Supplied data:

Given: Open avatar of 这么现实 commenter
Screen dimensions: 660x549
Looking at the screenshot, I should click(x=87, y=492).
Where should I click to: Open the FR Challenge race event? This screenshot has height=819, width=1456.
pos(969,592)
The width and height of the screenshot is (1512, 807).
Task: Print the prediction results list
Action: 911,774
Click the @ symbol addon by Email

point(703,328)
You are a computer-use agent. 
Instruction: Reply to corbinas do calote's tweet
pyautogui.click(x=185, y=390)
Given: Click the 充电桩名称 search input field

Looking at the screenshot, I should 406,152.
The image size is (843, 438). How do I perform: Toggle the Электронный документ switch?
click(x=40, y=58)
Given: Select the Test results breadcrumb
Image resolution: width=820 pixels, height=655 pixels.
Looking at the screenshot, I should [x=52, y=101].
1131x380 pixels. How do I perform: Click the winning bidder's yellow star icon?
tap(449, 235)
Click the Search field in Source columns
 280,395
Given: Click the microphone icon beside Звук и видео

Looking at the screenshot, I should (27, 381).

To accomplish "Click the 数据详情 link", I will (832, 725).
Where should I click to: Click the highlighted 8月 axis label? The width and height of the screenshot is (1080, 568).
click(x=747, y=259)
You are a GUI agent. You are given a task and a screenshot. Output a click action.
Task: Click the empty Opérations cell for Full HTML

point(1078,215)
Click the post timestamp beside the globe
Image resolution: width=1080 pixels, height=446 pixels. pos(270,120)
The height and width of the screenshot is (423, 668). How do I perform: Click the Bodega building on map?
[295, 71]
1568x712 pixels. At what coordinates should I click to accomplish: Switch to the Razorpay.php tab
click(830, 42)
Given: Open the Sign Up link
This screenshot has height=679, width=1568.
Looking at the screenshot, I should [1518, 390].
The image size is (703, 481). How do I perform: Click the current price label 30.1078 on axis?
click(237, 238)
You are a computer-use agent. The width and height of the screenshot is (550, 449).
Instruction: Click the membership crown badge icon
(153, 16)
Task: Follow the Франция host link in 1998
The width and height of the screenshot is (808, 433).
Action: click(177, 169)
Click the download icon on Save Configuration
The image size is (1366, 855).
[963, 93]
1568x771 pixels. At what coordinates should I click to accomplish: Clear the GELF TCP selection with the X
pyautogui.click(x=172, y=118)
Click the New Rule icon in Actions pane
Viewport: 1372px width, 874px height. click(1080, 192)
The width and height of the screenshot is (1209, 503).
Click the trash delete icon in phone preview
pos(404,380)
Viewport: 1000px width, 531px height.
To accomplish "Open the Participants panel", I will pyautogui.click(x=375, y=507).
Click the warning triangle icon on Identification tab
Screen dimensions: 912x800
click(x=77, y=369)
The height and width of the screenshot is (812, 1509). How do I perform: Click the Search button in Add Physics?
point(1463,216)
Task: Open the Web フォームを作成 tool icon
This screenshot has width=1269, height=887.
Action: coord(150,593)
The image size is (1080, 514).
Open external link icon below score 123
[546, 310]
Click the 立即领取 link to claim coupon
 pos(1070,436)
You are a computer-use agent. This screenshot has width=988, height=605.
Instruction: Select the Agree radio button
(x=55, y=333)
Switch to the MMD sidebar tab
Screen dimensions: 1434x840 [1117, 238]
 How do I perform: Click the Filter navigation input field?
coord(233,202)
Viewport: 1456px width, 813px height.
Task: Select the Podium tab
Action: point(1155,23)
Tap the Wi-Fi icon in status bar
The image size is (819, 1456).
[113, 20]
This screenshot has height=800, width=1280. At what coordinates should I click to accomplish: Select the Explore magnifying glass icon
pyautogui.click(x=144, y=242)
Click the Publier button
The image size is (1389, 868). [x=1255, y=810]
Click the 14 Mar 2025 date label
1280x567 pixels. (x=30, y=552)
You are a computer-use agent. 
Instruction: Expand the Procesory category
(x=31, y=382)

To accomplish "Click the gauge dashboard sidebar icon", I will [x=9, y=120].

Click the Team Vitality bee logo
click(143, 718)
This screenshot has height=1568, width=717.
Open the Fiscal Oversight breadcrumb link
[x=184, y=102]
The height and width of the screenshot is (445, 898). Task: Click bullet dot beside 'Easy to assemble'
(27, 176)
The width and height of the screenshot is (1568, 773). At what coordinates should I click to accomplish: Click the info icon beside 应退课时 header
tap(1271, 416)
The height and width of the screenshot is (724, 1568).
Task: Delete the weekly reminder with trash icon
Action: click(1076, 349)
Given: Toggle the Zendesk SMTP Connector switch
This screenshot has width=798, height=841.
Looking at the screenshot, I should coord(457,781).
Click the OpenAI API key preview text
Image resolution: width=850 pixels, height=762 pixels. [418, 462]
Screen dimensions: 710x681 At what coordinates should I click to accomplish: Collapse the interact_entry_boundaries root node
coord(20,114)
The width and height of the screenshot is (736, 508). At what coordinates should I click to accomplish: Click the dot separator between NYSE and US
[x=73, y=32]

Exercise directions:
Please write out all of the records above line for line, with no changes.

Solution for this problem:
Given: Open avatar of 这么现实 commenter
Screen dimensions: 660x549
Looking at the screenshot, I should click(x=87, y=492).
Where should I click to: Open the FR Challenge race event? This screenshot has height=819, width=1456.
pos(969,592)
The width and height of the screenshot is (1512, 807).
Task: Print the prediction results list
Action: 911,774
Click the @ symbol addon by Email

point(703,328)
You are a computer-use agent. 
Instruction: Reply to corbinas do calote's tweet
pyautogui.click(x=185, y=390)
Given: Click the 充电桩名称 search input field

Looking at the screenshot, I should 406,152.
The image size is (843, 438). How do I perform: Toggle the Электронный документ switch?
click(x=40, y=58)
Given: Select the Test results breadcrumb
Image resolution: width=820 pixels, height=655 pixels.
Looking at the screenshot, I should [x=52, y=101].
1131x380 pixels. How do I perform: Click the winning bidder's yellow star icon?
tap(449, 235)
Click the Search field in Source columns
 280,395
Given: Click the microphone icon beside Звук и видео

Looking at the screenshot, I should (27, 381).

To accomplish "Click the 数据详情 link", I will (832, 725).
Where should I click to: Click the highlighted 8月 axis label? The width and height of the screenshot is (1080, 568).
click(x=747, y=259)
You are a GUI agent. You are given a task and a screenshot. Output a click action.
Task: Click the empty Opérations cell for Full HTML

point(1078,215)
Click the post timestamp beside the globe
Image resolution: width=1080 pixels, height=446 pixels. pos(270,120)
The height and width of the screenshot is (423, 668). How do I perform: Click the Bodega building on map?
[295, 71]
1568x712 pixels. At what coordinates should I click to accomplish: Switch to the Razorpay.php tab
click(830, 42)
Given: Open the Sign Up link
This screenshot has height=679, width=1568.
Looking at the screenshot, I should [1518, 390].
The image size is (703, 481). How do I perform: Click the current price label 30.1078 on axis?
click(237, 238)
You are a computer-use agent. The width and height of the screenshot is (550, 449).
Instruction: Click the membership crown badge icon
(153, 16)
Task: Follow the Франция host link in 1998
The width and height of the screenshot is (808, 433).
Action: click(177, 169)
Click the download icon on Save Configuration
The image size is (1366, 855).
[963, 93]
1568x771 pixels. At what coordinates should I click to accomplish: Clear the GELF TCP selection with the X
pyautogui.click(x=172, y=118)
Click the New Rule icon in Actions pane
Viewport: 1372px width, 874px height. click(1080, 192)
The width and height of the screenshot is (1209, 503).
Click the trash delete icon in phone preview
pos(404,380)
Viewport: 1000px width, 531px height.
To accomplish "Open the Participants panel", I will pyautogui.click(x=375, y=507).
Click the warning triangle icon on Identification tab
Screen dimensions: 912x800
click(x=77, y=369)
The height and width of the screenshot is (812, 1509). How do I perform: Click the Search button in Add Physics?
point(1463,216)
Task: Open the Web フォームを作成 tool icon
This screenshot has width=1269, height=887.
Action: coord(150,593)
The image size is (1080, 514).
Open external link icon below score 123
[546, 310]
Click the 立即领取 link to claim coupon
 pos(1070,436)
You are a computer-use agent. This screenshot has width=988, height=605.
Instruction: Select the Agree radio button
(x=55, y=333)
Switch to the MMD sidebar tab
Screen dimensions: 1434x840 [1117, 238]
 How do I perform: Click the Filter navigation input field?
coord(233,202)
Viewport: 1456px width, 813px height.
Task: Select the Podium tab
Action: point(1155,23)
Tap the Wi-Fi icon in status bar
The image size is (819, 1456).
[113, 20]
This screenshot has height=800, width=1280. At what coordinates should I click to accomplish: Select the Explore magnifying glass icon
pyautogui.click(x=144, y=242)
Click the Publier button
The image size is (1389, 868). [x=1255, y=810]
Click the 14 Mar 2025 date label
1280x567 pixels. (x=30, y=552)
You are a computer-use agent. 
Instruction: Expand the Procesory category
(x=31, y=382)

To accomplish "Click the gauge dashboard sidebar icon", I will [x=9, y=120].

Click the Team Vitality bee logo
click(143, 718)
This screenshot has height=1568, width=717.
Open the Fiscal Oversight breadcrumb link
[x=184, y=102]
The height and width of the screenshot is (445, 898). Task: Click bullet dot beside 'Easy to assemble'
(27, 176)
The width and height of the screenshot is (1568, 773). At what coordinates should I click to accomplish: Click the info icon beside 应退课时 header
tap(1271, 416)
The height and width of the screenshot is (724, 1568).
Task: Delete the weekly reminder with trash icon
Action: click(1076, 349)
Given: Toggle the Zendesk SMTP Connector switch
This screenshot has width=798, height=841.
Looking at the screenshot, I should coord(457,781).
Click the OpenAI API key preview text
Image resolution: width=850 pixels, height=762 pixels. [418, 462]
Screen dimensions: 710x681 At what coordinates should I click to accomplish: Collapse the interact_entry_boundaries root node
coord(20,114)
The width and height of the screenshot is (736, 508). At what coordinates should I click to accomplish: Click the dot separator between NYSE and US
[x=73, y=32]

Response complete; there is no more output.